December ’07
On the pavement table outside the picture theatre ice-cream parlour, Michelle Renshaw put down the book and picked up the cup. Broken Signs. Flat white. She smiled, amused by the fact that the Walter Burley Griffin designed “atrium villa” had found its way into the murder mystery story. Michelle had told the author about Griffin’s Castlecrag during a tour of Frank Lloyd Wright houses in Oak Park, Chicago.
She shoved the paperback into her jacket and finished the coffee. It was about time that she, too, inhabited an architecturally designed space, Michelle decided, and took the long way home in order to think on it.
The idea of a modernist box rising up out of the basement flat of her heritage listed cottage took form more or less immediately. The two storey extension she conceived of would complement the exquisite L-shaped corrugated steel structure that had replaced an ugly 1960s brick apartment a few doors down on Blackler Street.
I was the first person she phoned, Michelle said, to tell of the building plan.
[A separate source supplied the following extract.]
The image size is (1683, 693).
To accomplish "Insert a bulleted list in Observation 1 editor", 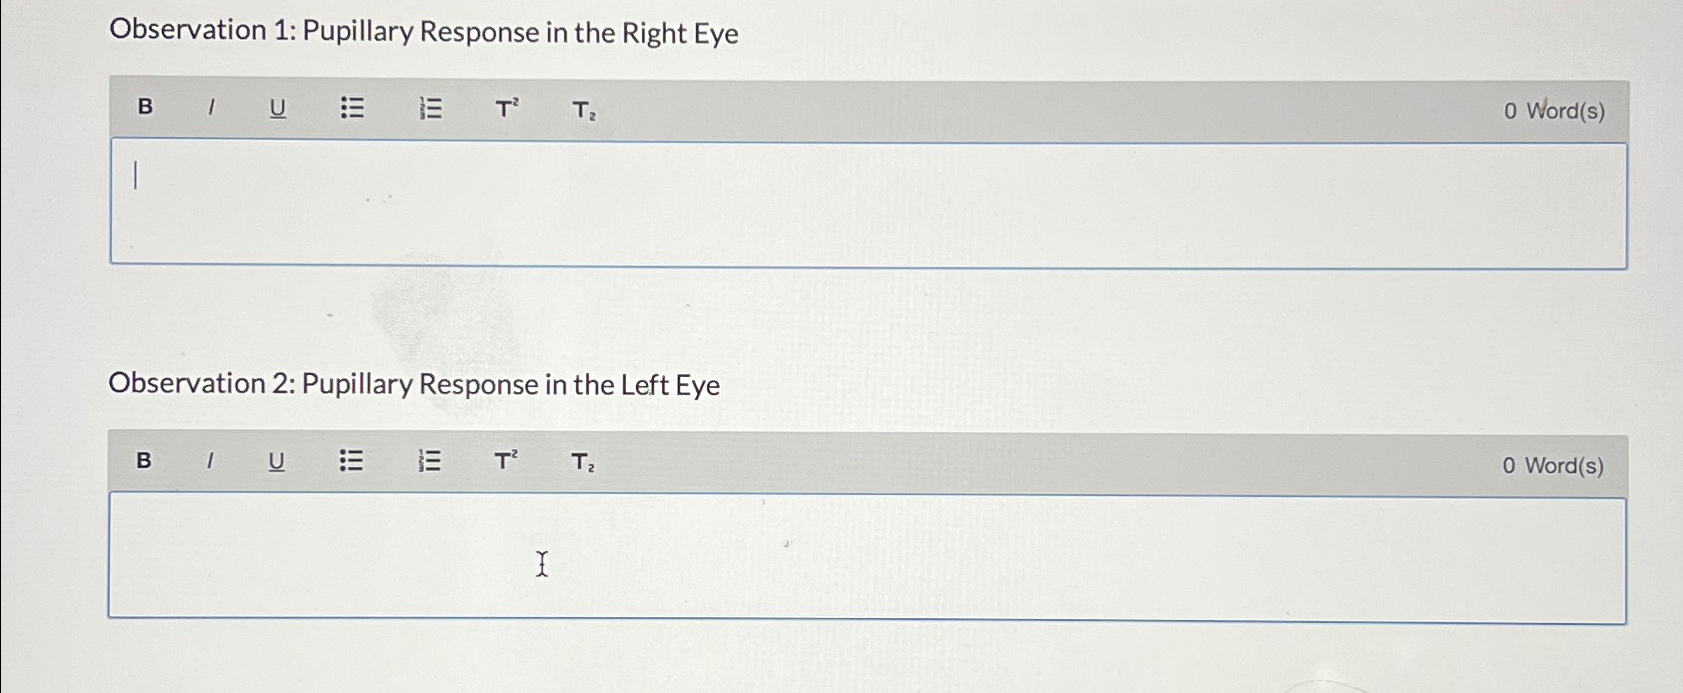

Reading my book about the 1997 Boyd murder had been the catalyst, she went on, and painted a canvas of space and light.
We only ever see things from our own point of view. That she’d not read my magnum opus when it was published in 2003 was news to me.
Within a year of its conception, the architecturally designed Blackler Lane extension was at ‘lock-up.’ Then, on December 16th 2008, the local Planning authority ordered that the metal cladding which it had approved be removed.
Port Adelaide-Enfield Council had approved the use of ‘corrugated galvanised steel.’ There are numerous products which meet that criterion and the house on Blackler Lane had been clad with one of them, Zincalume. It being a straightforward matter of fact, Michelle fully expected the Planning authority to acknowledge as much and close the case. A reasonable person would not do otherwise, surely? But the local Planning authority is not a person. To persist with the notion that the question turned on a straightforward matter of fact was to step across the threshold into a Kafkaesque nightmare where a ‘reasonable person’ should be ignorant of the fact that Zincalume steel sheeting is both corrugated and galvanised. Michelle soon learned that having paid attention during science class, that knowing the meaning of the verb ‘to galvanise,’ was her undoing.
According to the Judge at the Renshaw versus City of Port Adelaide Enfield trial, a reasonable person should never have expected the Planning authority to know that the product known as Zincalume sheeting is in fact corrugated, galvanised steel. ‘Technically,’ Zincalume is corrugated, galvanised steel, according to Judge Trenorden of the Environment Court, but objectively it is not.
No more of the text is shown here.